10 March 2016
Sir,
If the bye-laws of a trust permits that the trust can receive an immovable property from anyone without any consideration for the welfare of the society then what would be the legal compliance under income tax law for the trust point of view for the execution of such transaction?
11 March 2016
Gift of immovable property by a donor to a trust is not treated as a transfer u/s 47. Hence, there is no tax liability in the hands of donor. As per section 2(iia) voluntary contributions received by a trust is treated as income. Chargeability or non-chargeability of such income to tax may be checked with your tax consultant as it depends on nature of the trust and its registrations with IT Authorities etc.
25 July 2024
If a trust is registered under section 12AA of the Income Tax Act, 1961, it means that the trust qualifies for tax exemption on its income, provided it complies with certain conditions. Here's how the tax treatment would generally apply if the trust receives an immovable property as a gift:
1. **Receipt of Immovable Property**: - When the trust receives an immovable property as a gift, it needs to ensure compliance with legal and procedural requirements for the transfer of property. This typically involves executing a gift deed in favor of the trust.
2. **Tax Treatment for the Trust**: - **Exemption under Section 11**: Section 11 of the Income Tax Act provides exemptions to income derived from property held for charitable or religious purposes to the extent that such income is applied for charitable or religious purposes in India. This includes income from property received as a gift. - **Section 12AA Registration**: Since the trust is registered under section 12AA, it enjoys tax exemption under sections 11 and 12. Therefore, any income derived from the gifted immovable property, such as rental income or capital gains upon its sale, would generally be exempt from tax, provided it is applied for charitable purposes as per the trust's objectives.
3. **Conditions to be Met**: - The trust must adhere to the conditions laid down in sections 11 and 12 of the Income Tax Act, which include: - The income must be applied for charitable or religious purposes within India. - The income should not be applied or accumulated for the benefit of any particular person or entity except for the charitable purposes of the trust. - The trust should maintain proper books of accounts and get them audited annually.
4. **Registration and Reporting Requirements**: - The trust needs to maintain its registration under section 12AA by filing annual returns and complying with other procedural requirements as specified by the Income Tax Department. - It must also disclose the receipt of the immovable property in its annual income tax return, detailing the nature and value of the gift received.
5. **Legal Compliance**: - Apart from income tax considerations, the trust should also ensure compliance with any other applicable laws related to the receipt, ownership, and management of immovable property, such as local property laws, registration requirements, and stamp duty obligations.

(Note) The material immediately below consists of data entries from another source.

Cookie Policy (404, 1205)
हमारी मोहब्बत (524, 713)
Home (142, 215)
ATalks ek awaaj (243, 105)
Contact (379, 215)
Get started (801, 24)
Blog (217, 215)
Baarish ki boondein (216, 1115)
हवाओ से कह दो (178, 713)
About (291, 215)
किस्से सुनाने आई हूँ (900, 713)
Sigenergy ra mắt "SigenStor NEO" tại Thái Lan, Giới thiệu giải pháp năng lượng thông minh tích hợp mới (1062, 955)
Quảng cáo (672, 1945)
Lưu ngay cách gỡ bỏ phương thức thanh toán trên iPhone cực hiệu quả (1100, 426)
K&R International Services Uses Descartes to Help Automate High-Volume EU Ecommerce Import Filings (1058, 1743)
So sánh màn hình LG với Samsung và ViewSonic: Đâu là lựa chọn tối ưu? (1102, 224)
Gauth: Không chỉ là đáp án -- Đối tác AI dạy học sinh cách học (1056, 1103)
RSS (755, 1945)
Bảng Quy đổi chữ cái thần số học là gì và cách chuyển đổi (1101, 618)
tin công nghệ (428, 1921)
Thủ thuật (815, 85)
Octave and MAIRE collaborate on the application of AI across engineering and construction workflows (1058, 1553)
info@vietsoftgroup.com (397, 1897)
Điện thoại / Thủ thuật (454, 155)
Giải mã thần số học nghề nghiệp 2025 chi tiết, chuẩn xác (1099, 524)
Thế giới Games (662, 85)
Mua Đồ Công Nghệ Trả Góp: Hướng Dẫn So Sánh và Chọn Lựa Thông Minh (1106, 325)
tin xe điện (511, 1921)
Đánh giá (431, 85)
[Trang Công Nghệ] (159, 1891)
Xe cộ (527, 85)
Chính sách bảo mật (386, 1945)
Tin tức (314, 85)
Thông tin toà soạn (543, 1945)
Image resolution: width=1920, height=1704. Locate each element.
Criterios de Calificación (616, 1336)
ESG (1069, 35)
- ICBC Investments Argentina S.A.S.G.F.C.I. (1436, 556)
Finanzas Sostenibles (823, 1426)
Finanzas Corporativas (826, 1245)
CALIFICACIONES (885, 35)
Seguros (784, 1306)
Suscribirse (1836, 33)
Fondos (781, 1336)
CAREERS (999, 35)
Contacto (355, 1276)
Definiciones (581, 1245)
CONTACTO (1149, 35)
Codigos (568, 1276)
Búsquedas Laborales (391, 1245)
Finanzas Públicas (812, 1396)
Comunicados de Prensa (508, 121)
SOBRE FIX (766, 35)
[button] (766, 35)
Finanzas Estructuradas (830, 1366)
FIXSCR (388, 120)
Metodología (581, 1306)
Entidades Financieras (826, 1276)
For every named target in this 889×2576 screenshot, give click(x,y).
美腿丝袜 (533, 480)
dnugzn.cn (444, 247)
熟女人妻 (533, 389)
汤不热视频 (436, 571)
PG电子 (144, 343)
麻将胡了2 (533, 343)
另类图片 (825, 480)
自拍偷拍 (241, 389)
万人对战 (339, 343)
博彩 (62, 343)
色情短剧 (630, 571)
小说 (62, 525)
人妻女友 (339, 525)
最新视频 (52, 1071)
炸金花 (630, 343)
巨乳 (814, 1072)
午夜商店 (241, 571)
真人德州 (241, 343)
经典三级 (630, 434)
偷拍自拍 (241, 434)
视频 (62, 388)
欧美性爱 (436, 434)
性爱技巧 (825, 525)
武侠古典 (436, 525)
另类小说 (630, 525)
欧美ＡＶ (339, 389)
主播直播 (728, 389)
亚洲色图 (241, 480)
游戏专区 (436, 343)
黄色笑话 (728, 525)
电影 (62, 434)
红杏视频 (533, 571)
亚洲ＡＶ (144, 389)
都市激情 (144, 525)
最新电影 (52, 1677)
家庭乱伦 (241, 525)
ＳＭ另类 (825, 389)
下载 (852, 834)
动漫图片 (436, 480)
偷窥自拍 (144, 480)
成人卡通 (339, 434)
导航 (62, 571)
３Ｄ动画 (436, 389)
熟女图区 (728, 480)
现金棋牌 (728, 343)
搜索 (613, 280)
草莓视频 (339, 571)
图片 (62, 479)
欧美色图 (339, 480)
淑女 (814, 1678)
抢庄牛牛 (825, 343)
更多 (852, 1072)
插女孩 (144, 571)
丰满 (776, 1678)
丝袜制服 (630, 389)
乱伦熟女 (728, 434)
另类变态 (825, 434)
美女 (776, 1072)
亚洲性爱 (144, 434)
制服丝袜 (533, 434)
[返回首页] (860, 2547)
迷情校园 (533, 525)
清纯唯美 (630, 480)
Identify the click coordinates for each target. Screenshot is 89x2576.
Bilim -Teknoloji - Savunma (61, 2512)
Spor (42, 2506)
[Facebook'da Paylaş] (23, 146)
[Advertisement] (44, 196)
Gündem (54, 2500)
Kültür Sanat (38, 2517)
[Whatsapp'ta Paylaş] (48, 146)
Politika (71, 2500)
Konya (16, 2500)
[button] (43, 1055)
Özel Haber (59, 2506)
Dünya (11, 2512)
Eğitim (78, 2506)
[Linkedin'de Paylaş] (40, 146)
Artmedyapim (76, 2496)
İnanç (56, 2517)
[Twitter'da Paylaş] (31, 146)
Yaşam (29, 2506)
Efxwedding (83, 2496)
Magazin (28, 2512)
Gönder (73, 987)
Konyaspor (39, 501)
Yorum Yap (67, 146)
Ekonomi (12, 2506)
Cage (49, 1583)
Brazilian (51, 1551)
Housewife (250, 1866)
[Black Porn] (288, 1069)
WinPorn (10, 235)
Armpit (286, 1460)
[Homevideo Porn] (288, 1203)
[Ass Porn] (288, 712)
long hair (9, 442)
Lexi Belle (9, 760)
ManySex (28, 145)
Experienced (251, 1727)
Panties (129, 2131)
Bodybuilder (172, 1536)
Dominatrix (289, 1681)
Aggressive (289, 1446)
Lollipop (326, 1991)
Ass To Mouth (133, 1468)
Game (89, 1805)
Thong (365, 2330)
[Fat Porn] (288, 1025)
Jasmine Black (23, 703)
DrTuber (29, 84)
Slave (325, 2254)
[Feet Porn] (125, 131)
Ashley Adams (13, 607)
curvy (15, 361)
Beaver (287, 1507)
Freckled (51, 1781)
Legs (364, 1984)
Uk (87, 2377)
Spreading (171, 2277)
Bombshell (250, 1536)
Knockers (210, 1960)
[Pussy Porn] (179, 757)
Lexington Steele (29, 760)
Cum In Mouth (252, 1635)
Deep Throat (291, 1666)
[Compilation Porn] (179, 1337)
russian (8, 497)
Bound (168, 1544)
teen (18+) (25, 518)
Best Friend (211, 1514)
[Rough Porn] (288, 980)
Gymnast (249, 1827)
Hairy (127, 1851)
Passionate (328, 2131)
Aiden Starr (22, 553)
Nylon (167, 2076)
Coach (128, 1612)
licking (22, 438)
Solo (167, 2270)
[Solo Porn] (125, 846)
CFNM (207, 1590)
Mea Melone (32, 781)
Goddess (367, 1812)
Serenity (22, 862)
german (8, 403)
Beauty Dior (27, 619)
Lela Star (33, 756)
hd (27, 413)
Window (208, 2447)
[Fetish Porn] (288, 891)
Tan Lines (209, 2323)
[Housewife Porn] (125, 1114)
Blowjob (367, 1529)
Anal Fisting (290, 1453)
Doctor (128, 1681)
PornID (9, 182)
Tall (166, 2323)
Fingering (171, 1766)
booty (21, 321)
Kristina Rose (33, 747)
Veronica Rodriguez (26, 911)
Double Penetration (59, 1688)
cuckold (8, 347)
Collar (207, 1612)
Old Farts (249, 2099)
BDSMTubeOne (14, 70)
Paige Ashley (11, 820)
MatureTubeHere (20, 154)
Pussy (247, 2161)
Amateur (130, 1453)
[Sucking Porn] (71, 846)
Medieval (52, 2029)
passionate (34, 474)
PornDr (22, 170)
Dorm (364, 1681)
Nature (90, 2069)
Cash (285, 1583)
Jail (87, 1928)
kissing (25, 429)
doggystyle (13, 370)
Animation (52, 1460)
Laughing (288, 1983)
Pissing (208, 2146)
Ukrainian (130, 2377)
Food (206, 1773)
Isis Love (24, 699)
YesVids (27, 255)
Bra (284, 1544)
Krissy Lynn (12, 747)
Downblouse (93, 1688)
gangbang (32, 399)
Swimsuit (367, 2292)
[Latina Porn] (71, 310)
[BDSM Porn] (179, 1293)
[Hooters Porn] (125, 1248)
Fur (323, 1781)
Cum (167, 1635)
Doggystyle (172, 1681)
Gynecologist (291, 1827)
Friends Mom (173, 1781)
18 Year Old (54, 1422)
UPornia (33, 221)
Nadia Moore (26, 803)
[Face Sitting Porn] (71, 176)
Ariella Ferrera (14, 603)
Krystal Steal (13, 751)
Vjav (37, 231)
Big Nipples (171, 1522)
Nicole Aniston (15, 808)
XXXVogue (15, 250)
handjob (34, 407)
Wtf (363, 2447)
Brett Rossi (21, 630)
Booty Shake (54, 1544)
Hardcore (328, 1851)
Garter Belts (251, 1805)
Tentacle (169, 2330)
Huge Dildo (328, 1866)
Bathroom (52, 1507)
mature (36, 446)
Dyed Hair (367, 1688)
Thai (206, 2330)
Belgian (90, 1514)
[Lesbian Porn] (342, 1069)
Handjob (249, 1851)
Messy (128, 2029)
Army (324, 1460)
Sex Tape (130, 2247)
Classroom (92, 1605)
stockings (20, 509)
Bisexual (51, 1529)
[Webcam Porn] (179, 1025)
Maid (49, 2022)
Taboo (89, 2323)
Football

In conclusion, if the trust is registered under section 12AA and receives an immovable property as a gift in accordance with its bye-laws, the transaction would generally be tax-exempt under sections 11 and 12 of the Income Tax Act, provided the income derived from the property is used for charitable purposes as mandated by the Act. It's advisable to consult with a qualified tax advisor or chartered accountant to ensure proper compliance and documentation for such transactions.